La fotografia della griglia comincia dunque a essere sorprendentemente chiara. In McLaren Norris è blindato fino almeno al 2030, con Piastri già legato al team da un accordo pluriennale. Verstappen sarà il punto di riferimento Red Bull fino al 2030. Williams ha confermato Albon e Sainz. Alpine ha scelto Gasly e Colapinto.

Anche Ferrari parte da una base molto stabile. Leclerc ha un contratto pluriennale che lo lega alla Scuderia oltre il 2028, mentre Hamilton è sotto contratto con un accordo pluriennale compreso il 2027, anche se la durata precisa e le eventuali opzioni restano uno degli elementi meno trasparenti del mercato.

Cadillac, alla sua prima fase di costruzione del progetto, ha invece puntato su Valtteri Bottas e Sergio Perez con accordi pluriennali. Insomma, il numero dei sedili potenzialmente disponibili nel 2027 si sta riducendo molto più rapidamente del previsto.
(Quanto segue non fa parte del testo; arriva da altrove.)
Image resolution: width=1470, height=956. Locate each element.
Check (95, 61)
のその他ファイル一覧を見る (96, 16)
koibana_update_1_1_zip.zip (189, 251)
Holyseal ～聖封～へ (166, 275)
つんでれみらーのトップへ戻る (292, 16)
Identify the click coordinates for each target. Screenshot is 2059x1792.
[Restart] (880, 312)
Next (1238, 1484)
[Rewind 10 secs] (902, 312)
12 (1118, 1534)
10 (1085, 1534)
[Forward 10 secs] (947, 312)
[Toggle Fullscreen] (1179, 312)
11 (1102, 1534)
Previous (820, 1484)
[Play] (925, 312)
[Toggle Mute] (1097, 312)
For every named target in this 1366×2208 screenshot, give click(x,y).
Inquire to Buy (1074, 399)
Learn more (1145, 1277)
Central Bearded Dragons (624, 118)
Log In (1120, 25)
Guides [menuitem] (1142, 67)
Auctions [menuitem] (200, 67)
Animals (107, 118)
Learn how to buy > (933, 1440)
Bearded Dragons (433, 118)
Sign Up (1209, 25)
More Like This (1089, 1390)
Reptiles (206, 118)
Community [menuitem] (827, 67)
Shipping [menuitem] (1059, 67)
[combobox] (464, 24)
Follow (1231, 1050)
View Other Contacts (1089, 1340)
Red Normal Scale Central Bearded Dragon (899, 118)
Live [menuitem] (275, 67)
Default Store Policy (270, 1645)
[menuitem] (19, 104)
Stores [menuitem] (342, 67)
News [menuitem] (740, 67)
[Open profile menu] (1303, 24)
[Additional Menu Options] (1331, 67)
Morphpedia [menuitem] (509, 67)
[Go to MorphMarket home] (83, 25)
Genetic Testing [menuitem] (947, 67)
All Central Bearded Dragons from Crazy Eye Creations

Mercedes e il caso Antonelli

Per l’Italia, naturalmente, uno dei dossier più importanti resta quello Mercedes. George Russell e Kimi Antonelli rappresentano una coppia centrale nella nuova F1, ma la situazione contrattuale richiede prudenza. Il quadro pubblico dei contratti non sempre racconta tutti i dettagli degli accordi pluriennali e delle eventuali opzioni. Russell ha più volte lasciato intendere di vedere il proprio futuro ancora in Mercedes, mentre Antonelli è uno dei piloti sui quali il team costruisce una parte importante del proprio progetto.

La sensazione è quella di una situazione molto più stabile di quanto possa far pensare una semplice data di scadenza indicata nelle tabelle del mercato. Ma, fino a una comunicazione definitiva sul 2027, Mercedes resta una delle squadre da monitorare. Per Antonelli la questione ha un peso particolare, il giovane italiano è ormai uno dei volti centrali della nuova generazione e la sua permanenza in un progetto competitivo rappresenta uno dei temi chiave del futuro.

Alonso, il grande rebus

Se Verstappen e Norris hanno chiuso le principali porte del mercato, il grande punto interrogativo rimane Fernando Alonso. Il suo futuro in Aston Martin oltre il 2026 non è ancora stato definito pubblicamente in modo definitivo. E la domanda, nel suo caso, è doppia: non soltanto dove correrà, ma se continuerà a correre in F1.

Alonso resta uno dei piloti più competitivi e più ambiti per esperienza e capacità di sviluppo. Ma il 2027 potrebbe rappresentare un momento decisivo della sua carriera. Aston Martin sta costruendo un progetto ambizioso, destinato a entrare nel nuovo ciclo tecnico con grandi aspettative anche me WEC. Se Alonso decidesse di continuare, la soluzione più naturale sarebbe quella di proseguire con il team di Silverstone. Se invece dovesse scegliere un’altra strada, allora si aprirebbe uno dei pochi sedili davvero interessanti rimasti sul mercato. Più si chiudono le altre porte, più ogni singola decisione ancora aperta acquista valore.

Pochi sedili, tanti candidati

Il mercato 2027, insomma, rischia di non essere più una grande rivoluzione ma una partita per pochi posti. Il secondo sedile Red Bull, le situazioni ancora da definire in Aston Martin, alcuni dossier di Haas, Audi e Racing Bulls e il quadro Mercedes rappresentano i principali punti di attenzione. Proprio la scarsità dei posti disponibili potrebbe rendere il mercato ancora più interessante. Perché se i grandi nomi hanno scelto di restare dove sono, saranno soprattutto i piloti emergenti e quelli in cerca del salto di qualità a contendersi le poche occasioni rimaste.

La F1 del 2027 è ancora lontana, ma la griglia ha già cominciato a prendere forma. La sorpresa è che, dopo mesi di attesa per il grande domino, il mercato potrebbe essere stato deciso soprattutto dalla voglia di non muoversi. Verstappen resta alla Red Bull. Norris resta alla McLaren. Mosse decisive in pochi giorni, un messaggio molto chiaro: il futuro è già cominciato e i sedili liberi, improvvisamente, sono diventati merce rara.